There are really three things going on inside.

  • Triggered oscillator- It turns on whenever it senses an input signal.
  • Square wave fuzz- It is always trying to overpower the oscillator and bend it to its will.
  • VCA (Voltage controlled amplifier)- Rather than fading out out in to a clean tone like most fuzz, the output level falls as the signal level diminishes.

Making noise

It’s a constant never-ending fight between fuzz and oscillator. So yeah… what does that actually sound like?

The oscillator can get pretty wild and unruly. It can make things sound nasally, noisy, glitchy or even a faux bass synth. It can make things sound like a broken bit computer with pixilated decay. While the oscillator output is usually mathematically related to the note being played our brains may not always understand it without a reference tone. That’s where the square wave fuzz comes in handy.  It’s the sonic glue that can hold things together when they get really messy. It’s also useful to let some bass frequencies through when the oscillator frequency is high. The VCA trails off the output as the input level falls. This means no hard gating.

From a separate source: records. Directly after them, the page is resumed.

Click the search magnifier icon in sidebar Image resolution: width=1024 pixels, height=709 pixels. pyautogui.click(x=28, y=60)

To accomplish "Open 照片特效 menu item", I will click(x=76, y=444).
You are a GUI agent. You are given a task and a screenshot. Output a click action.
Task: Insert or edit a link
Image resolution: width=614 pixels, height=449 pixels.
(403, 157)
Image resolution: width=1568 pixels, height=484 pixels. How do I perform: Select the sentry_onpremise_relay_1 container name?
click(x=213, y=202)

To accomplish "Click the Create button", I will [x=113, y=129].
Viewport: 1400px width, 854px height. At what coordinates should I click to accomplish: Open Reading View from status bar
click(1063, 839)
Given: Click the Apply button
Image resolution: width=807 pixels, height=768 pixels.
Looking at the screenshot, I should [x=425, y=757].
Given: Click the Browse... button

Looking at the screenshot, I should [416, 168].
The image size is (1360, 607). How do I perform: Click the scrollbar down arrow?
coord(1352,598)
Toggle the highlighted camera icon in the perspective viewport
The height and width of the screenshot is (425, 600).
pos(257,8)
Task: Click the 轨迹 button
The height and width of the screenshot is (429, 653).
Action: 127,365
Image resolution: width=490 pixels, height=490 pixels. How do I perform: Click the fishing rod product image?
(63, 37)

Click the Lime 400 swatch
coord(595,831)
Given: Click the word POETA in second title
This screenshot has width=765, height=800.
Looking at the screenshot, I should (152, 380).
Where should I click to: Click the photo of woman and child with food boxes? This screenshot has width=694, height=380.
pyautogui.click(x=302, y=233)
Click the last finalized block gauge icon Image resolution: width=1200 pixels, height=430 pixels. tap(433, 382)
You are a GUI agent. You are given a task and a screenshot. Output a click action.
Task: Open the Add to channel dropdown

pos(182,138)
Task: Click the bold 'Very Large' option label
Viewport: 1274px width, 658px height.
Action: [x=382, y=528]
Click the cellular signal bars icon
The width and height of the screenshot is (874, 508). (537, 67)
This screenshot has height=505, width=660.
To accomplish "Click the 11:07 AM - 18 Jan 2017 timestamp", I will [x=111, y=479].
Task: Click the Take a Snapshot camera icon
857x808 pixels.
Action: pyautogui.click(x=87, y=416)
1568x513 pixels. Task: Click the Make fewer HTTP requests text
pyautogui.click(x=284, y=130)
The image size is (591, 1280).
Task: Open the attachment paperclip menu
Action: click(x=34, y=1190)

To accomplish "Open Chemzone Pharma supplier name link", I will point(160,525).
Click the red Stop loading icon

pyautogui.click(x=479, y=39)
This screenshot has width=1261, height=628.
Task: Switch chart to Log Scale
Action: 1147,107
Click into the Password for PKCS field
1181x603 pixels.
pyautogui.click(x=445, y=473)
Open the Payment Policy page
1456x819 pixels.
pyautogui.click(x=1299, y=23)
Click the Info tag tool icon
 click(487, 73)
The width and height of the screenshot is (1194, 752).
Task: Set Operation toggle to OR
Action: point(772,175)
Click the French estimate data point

It shares some characteristics with the NoiseBox which Subdecay retired in 2012. The original idea was to make something the Flaming Lips or Nine Inch Nails would use. (Steven Drozd used the NoiseBox extensively on 2009’s Embryonic.) If you want to know more about the differences and improvements click on the comparison tab to the left.

Controls

  • Sustain- Set higher for longer sustain. This is not a distortion or fuzz control. The effect is always Distorted, fuzzy and squared. Sound will fade out as notes decay.
  • Blend- Sets the mix of fuzz and oscillator circuits. Turn to the left for square wave fuzz. Turn right for more oscillator.
  • Freq.- Manually set the frequency of the oscillator.
  • Sense- Envelope control of the oscillator. When turned to the right higher in put drives the oscillator in to higher frequencies.
  • Volume- Sets the overall output level.